A CPRB, instituída pela Lei nº 12.546/2011, permite que determinadas empresas optem por substituir a contribuição previdenciária patronal de 20% sobre a folha de salários por uma alíquota incidente sobre a receita bruta, variando entre 1% e 4,5%, conforme o setor de atividade. Essa opção visa desonerar a folha de pagamentos e reduzir a carga tributária.
O relator, ministro André Mendonça, destacou que a legislação vigente define a receita bruta como a base de cálculo da CPRB, abrangendo todos os valores auferidos pela empresa, inclusive os tributos incidentes sobre as vendas. Ele enfatizou que a exclusão do PIS e da Cofins representaria uma ampliação indevida do benefício fiscal concedido pela CPRB, o que não encontra respaldo legal.

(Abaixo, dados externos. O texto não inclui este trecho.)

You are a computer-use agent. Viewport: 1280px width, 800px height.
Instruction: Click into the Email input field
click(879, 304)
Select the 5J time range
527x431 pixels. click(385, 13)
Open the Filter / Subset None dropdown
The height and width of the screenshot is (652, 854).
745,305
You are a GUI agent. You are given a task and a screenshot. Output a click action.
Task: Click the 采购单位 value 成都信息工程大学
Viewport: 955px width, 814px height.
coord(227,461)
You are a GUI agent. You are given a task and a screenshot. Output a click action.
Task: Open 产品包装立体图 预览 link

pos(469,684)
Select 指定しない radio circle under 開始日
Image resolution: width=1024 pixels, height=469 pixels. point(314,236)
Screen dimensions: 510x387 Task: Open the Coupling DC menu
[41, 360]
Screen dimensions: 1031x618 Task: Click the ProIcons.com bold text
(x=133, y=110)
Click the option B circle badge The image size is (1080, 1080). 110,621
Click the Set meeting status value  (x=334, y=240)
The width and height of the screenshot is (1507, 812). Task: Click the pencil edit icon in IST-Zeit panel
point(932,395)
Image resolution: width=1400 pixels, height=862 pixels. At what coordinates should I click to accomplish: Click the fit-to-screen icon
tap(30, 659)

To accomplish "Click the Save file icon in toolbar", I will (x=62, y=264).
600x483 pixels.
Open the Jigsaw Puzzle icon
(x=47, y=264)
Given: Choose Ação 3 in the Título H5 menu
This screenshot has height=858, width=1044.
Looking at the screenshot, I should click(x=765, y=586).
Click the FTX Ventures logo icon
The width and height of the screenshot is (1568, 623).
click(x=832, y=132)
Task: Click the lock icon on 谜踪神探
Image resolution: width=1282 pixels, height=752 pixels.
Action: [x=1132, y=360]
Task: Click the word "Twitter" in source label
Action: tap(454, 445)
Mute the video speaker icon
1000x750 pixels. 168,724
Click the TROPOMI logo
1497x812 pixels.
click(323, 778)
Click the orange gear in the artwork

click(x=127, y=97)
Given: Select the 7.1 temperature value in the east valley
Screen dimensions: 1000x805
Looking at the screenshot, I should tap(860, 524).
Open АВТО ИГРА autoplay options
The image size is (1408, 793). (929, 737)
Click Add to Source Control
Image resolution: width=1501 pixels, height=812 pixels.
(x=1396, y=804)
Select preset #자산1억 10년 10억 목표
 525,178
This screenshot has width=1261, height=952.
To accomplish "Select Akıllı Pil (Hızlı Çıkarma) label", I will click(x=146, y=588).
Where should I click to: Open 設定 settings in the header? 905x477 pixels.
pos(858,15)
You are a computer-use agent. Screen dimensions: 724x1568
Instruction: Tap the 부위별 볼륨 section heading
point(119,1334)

Além disso, o ministro ressaltou que a CPRB é uma opção facultativa para as empresas, e que, ao optarem por esse regime, devem aceitar as regras estabelecidas, incluindo a base de cálculo definida pelo legislador. A tentativa de excluir determinados tributos dessa base configuraria uma distorção do benefício fiscal originalmente concedido.
O voto do relator foi acompanhado por unanimidade pelos demais ministros da Corte.
A decisão do STF tem efeito vinculante para todos os processos que tratam da mesma controvérsia nas instâncias inferiores, consolidando o entendimento de que o PIS e a Cofins devem compor a base de cálculo da CPRB. Essa definição evita uma perda estimada de aproximadamente R$ 1,3 bilhão aos cofres públicos.